TASK INSTRUCTIONS
(a) Decide whether each statement agrees with the post about Overstock.com CEO Patrick Byrne, and answer yes or no for each, quoting the words from the post that settle it. (i) Overstock.com reported a third-quarter 2010 loss of $0.15 per share. (ii) Overstock.com met Wall Street analysts' consensus earnings expectations in the quarter before the third quarter of 2010. (iii) Patrick Byrne took part in the conference call with analysts.
(b) From the post about Overstock.com CEO Patrick Byrne, quote the part that opens with the words containing "Has Overstock.com CEO" and closes with "anywhere. Any. Where.".

QUOTED PASSAGE
☆ ☆ ☆
The Bishop and the Butterfly: Murder, Politics, and the End of the Jazz Age
    William K. Wolfrum's picture

    Has Overstock.com CEO Patrick Byrne been abducted by Russian Mob? Sith Lord? Sure, why not?

    Patrick Byrne is gone. Gone, I tell you. And he could be anywhere. Any. Where.

    This report just came in from Sam Antar, the infamous whistle-blowing criminal:

    Overstock.com (NASDAQ: OSTK) finally held its scheduled conference call with analysts to discuss the company’s dismal third quarter earnings report which was released last Friday. On that day, Overstock.com stunned investors and reported a Q3 2010 $3.381 million loss or a loss of $0.15 per share compared to a Q3 2009 reported loss of $1.379 million or a loss of $0.06 per share. It was the second consecutive quarter that Overstock.com failed to meet Wall Street analysts’ consensus expectations for earnings. However, instead of facing the music, Overstock.com CEO Patrick Byrne was absent from the call.
☆ ☆ ☆
[Stored items]
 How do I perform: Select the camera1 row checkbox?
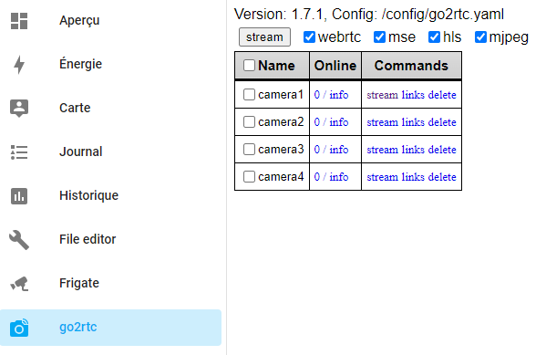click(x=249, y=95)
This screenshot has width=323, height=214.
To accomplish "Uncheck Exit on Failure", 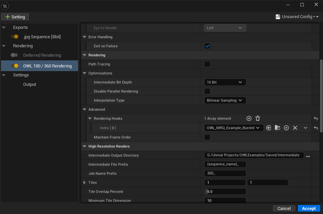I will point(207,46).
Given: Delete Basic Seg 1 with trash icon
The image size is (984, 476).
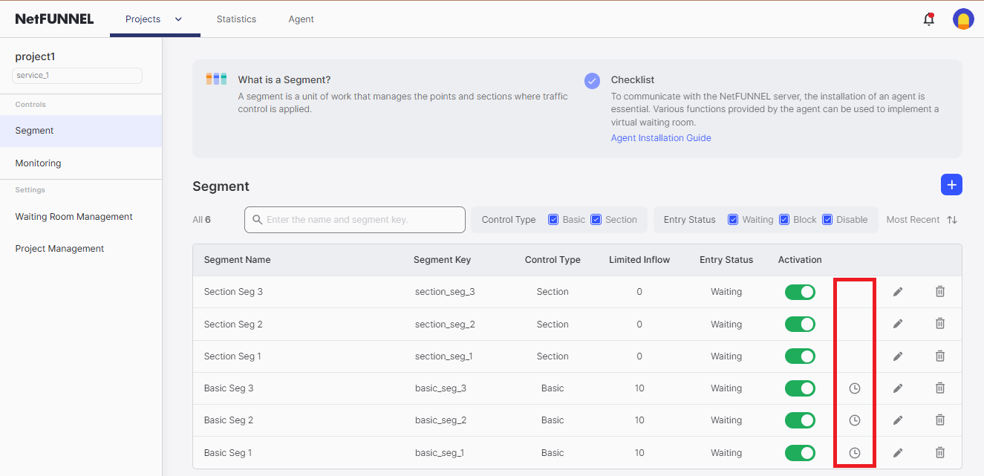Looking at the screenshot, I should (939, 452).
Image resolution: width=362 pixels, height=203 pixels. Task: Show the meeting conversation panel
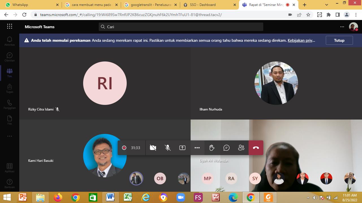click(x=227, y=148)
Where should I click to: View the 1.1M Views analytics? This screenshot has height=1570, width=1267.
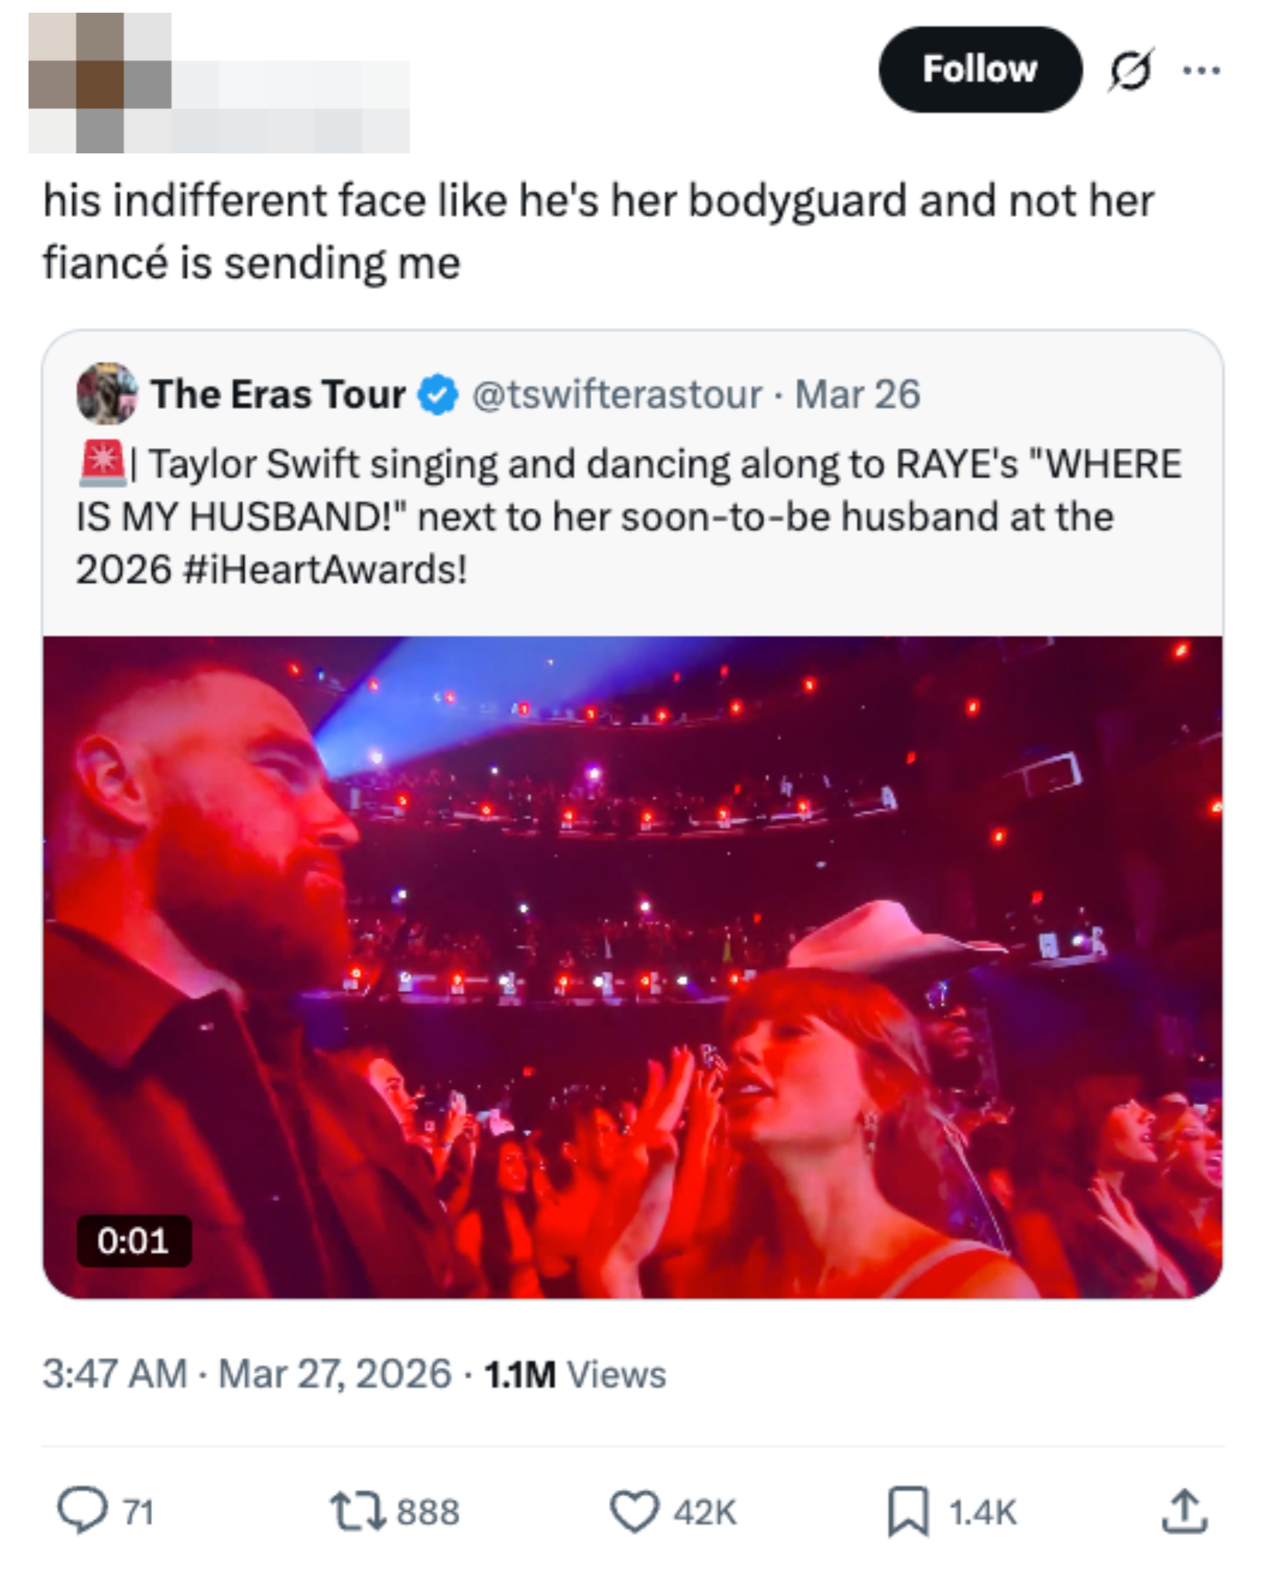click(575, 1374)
☆ ☆ ☆
RESULTS FOR THE EXERCISE
(a)
(i) Yes: "reported a Q3 2010 $3.381 million loss or a loss of $0.15 per share"
(ii) No: "It was the second consecutive quarter that Overstock.com failed to meet Wall Street analysts’ consensus expectations for earnings."
(iii) No: "Overstock.com CEO Patrick Byrne was absent from the call."

(b)
Has Overstock.com CEO Patrick Byrne been abducted by Russian Mob? Sith Lord? Sure, why not?

    Patrick Byrne is gone. Gone, I tell you. And he could be anywhere. Any. Where.